Shair, Ezreen Farina and Ahmad, Siti Anom and Marhaban, Mohammad Hamiruce and Md Tamrin, Shamsul Bahri and Abdullah, Abdul Rahim (2017) EMG processing based measures of fatigue assessment during manual lifting: a review. BioMed Research International, 2017. art. no. 3937254. pp. 1-12. ISSN 2314-6133; ESSN: 2314-6141

Abstract

Manual lifting is one of the common practices used in the industries to transport or move objects to a desired place. Nowadays, even though mechanized equipment is widely available, manual lifting is still considered as an essential way to perform material handling task. Improper lifting strategies may contribute to musculoskeletal disorders (MSDs), where overexertion contributes as the highest factor. To overcome this problem, electromyography (EMG) signal is used to monitor the workers’ muscle condition and to find maximum lifting load, lifting height and number of repetitions that the workers are able to handle before experiencing fatigue to avoid overexertion.
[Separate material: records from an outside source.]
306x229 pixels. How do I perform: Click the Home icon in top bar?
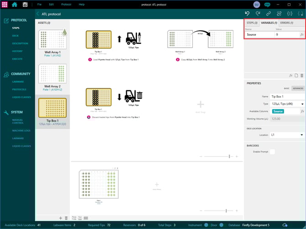point(15,4)
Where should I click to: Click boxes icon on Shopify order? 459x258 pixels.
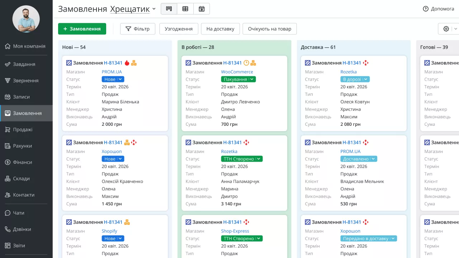tap(127, 222)
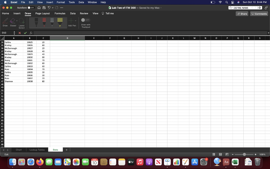Switch to the Lookup Tables sheet tab
The image size is (270, 169).
pyautogui.click(x=37, y=149)
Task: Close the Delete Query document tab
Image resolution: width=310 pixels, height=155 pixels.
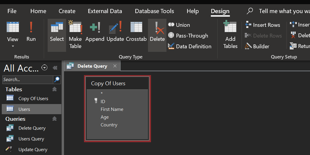Action: (x=115, y=66)
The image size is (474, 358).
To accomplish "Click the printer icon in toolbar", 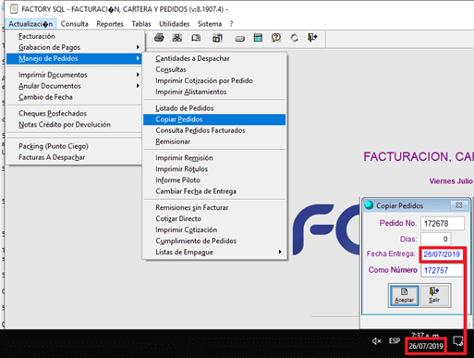I will tap(159, 38).
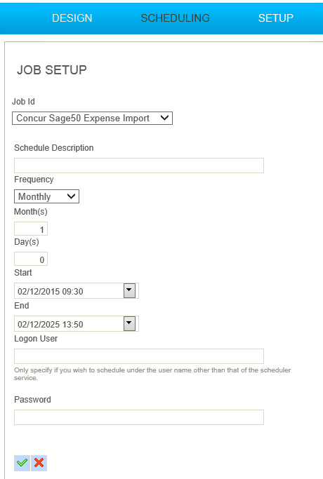Screen dimensions: 323x479
Task: Switch to the DESIGN tab
Action: (72, 18)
Past researchers have introduced several EMG processing techniques and different EMG features that represent fatigue indices in time, frequency, and time-frequency domain. The impact of EMG processing based measures in fatigue assessment during manual lifting are reviewed in this paper. It is believed that this paper will greatly benefit researchers who need a bird’s eye view of the biosignal processing which are currently available, thus determining the best possible techniques for lifting applications.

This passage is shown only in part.